En el cruce de Peramola los demás bajan del autobús; un hombre de unos cuarenta años se aproxima e indica que le sigan. Al cabo de una hora llegan al pueblo y se refugian en una masía, para pasar allí la noche. Pero el Padre no puede dormir: no hace más que pensar en los que se quedaron en Sanahuja, que no llegan...

A la mañana siguiente, reemprenden la marcha, a pesar de todo. A medida que se adentran en el monte, aumenta su inquietud por los que faltan.

Al cabo de un buen rato, llegan a una masía. Nuevo alto. El Padre se da a conocer como sacerdote a algunas personas escondidas por allí y celebra la Santa Misa.

Pasan las horas. Pedro, Francisco y Miguel siguen sin aparecer... Hasta que, por fin, al día siguiente -21 de noviembre- llegan: el guía, extraviado, les había hecho dar mil rodeos.

Por fin, todos juntos, reemprenden la marcha hacia los Pirineos, que pretenden cruzar arriesgándolo todo. Si las cosas salen bien, llegarán a Andorra, y luego, por Francia, pasarán a la zona nacional.

Una difícil decisión

No sin vacilaciones, el Padre había decidido abandonar Madrid. Sus hijos le habían animado a dar ese paso, para salvar su vida. Él se había dejado convencer, pensando que en la otra zona podría proseguir haciendo el Opus Dei con libertad y establecer contacto con tantos estudiantes que luchaban en los frentes. En Madrid, permanecía Isidoro, que seguiría en contacto con los que se quedaban allí y con su familia. En cuanto a Vicente Rodríguez Casado, Álvaro del Portillo y José María González Barredo, continuaban refugiados en distintas sedes diplomáticas.

En Valencia, adonde había llegado el 8 de octubre con objeto de aguardar el momento propicio para trasladarse a Barcelona y desde allí ganar la frontera, el Padre había encontrado a Francisco Botella y Pedro Casciaro, encantados de volverle a ver tras un año largo de separación.
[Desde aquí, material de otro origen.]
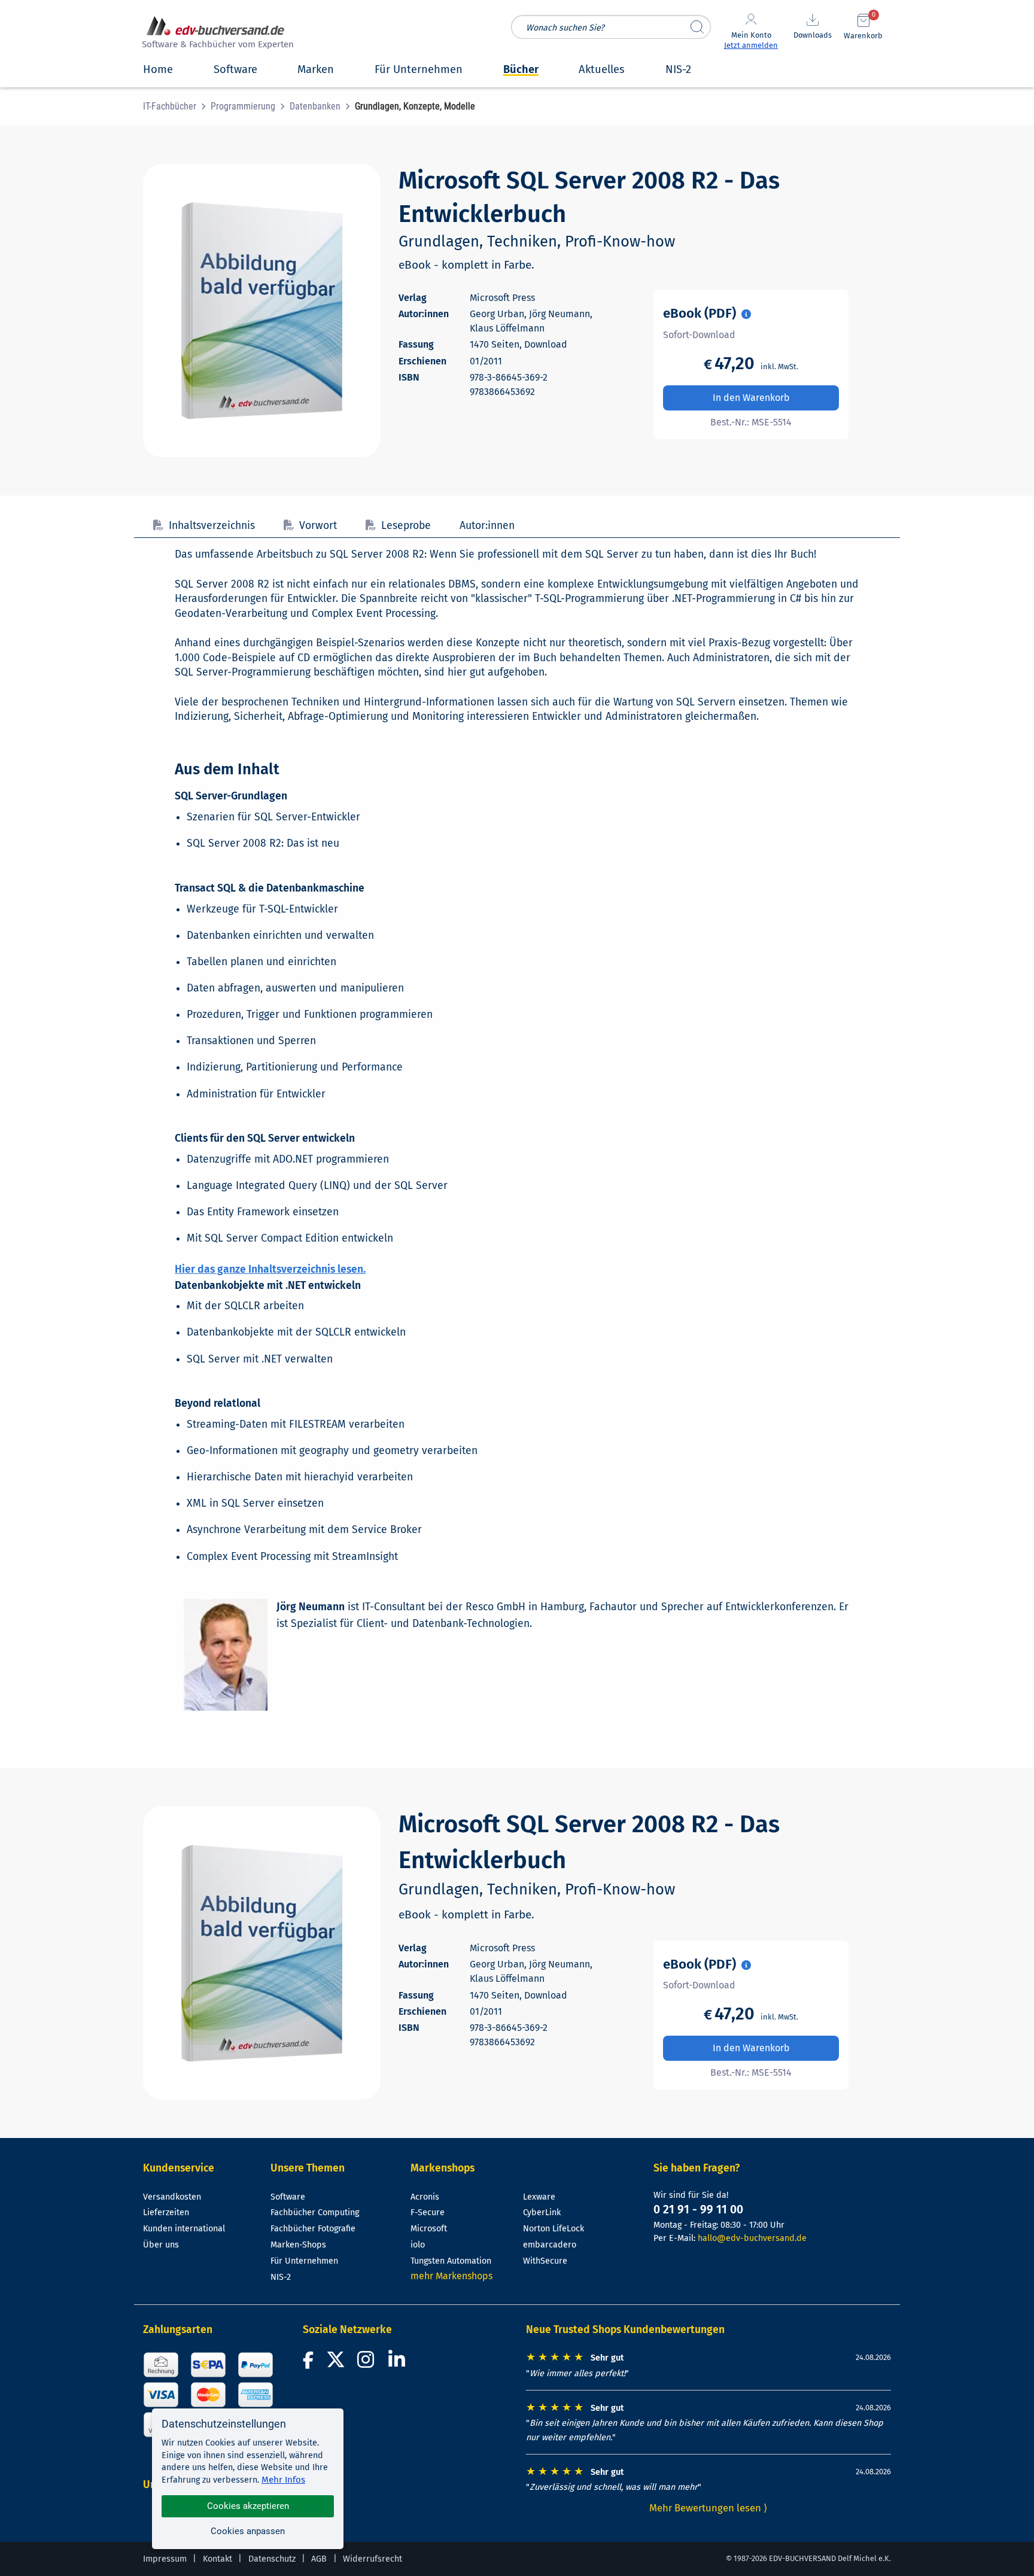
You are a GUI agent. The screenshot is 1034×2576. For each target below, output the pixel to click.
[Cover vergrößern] (261, 310)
Al día siguiente, había tomado el tren para la capital de Cataluña...

Todavía le parece verlos, despidiéndole en el andén de la estación, empequeñecidos por la distancia... A1 arrancar el tren, había introducido discretamente la mano bajo la solapa de la chaqueta y les había bendecido, diciendo mentalmente la fórmula de la bendición de viaje que había compuesto con palabras del libro de Tobías, precedidas de una invocación a la Virgen: "que por la intercesión de Santa Maria tengáis buen viaje. Que el Señor esté en vuestro camino y que sus Ángeles os acompañen".
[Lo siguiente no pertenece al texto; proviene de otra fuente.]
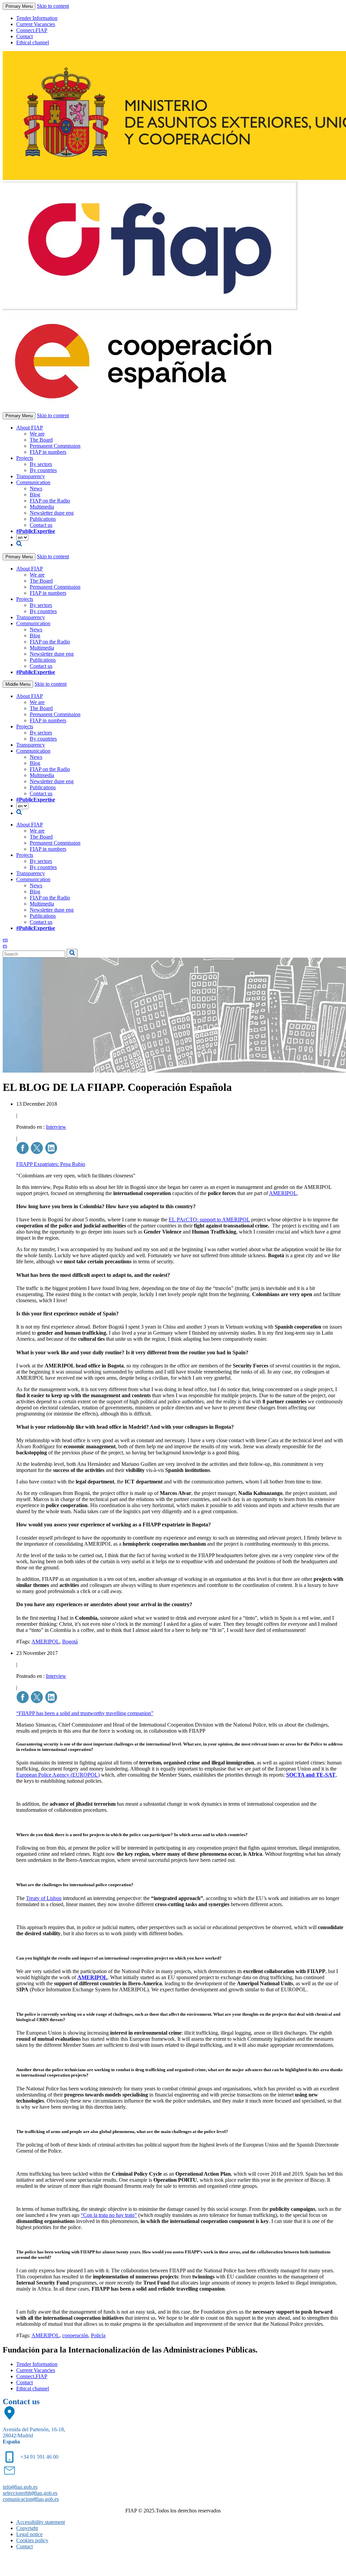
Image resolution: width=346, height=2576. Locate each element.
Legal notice (29, 2534)
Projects (24, 458)
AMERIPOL (283, 1193)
La preocupación por todos los que había dejado detrás le había atenazado durante las semanas pasadas en Barcelona...

Unos días más tarde, Juan Jiménez Vargas se había desplazado a Valencia para recoger a Pedro y Francisco. Previamente, habían ido a buscar a Miguel, oculto en Daimiel -provincia de Ciudad Real- desde el comienzo de la guerra.

Don Josemaría había aprovechado su corta estancia en Barcelona para administrar los Sacramentos a algunas personas conocidas que se habían enterado de que estaba allí.

El paso de los Pirineos era peligrosísimo. Un magistrado amigo suyo -lo había conocido en la Facultad de Derecho de Zaragoza- había tratado de disuadirle: "Cuando encuentran fugitivos, los carabineros no los apresan: disparan sobre ellos. Y si por casualidad los detienen, les condenan a muerte..." Y para convencerle, le había hecho asomarse a la sala de audiencias en el momento en que estaban juzgando a algunos. Pero, a pesar de eso, y de los ataques de reumatismo que le daban de vez en cuando, había perseverado en su proyecto...

Una respuesta maternal

El que hace de guía ahora, en este 21 de noviembre, les aconseja no pasar la noche donde están. Pasarán la noche en un horno de pan situado en una casa contigua.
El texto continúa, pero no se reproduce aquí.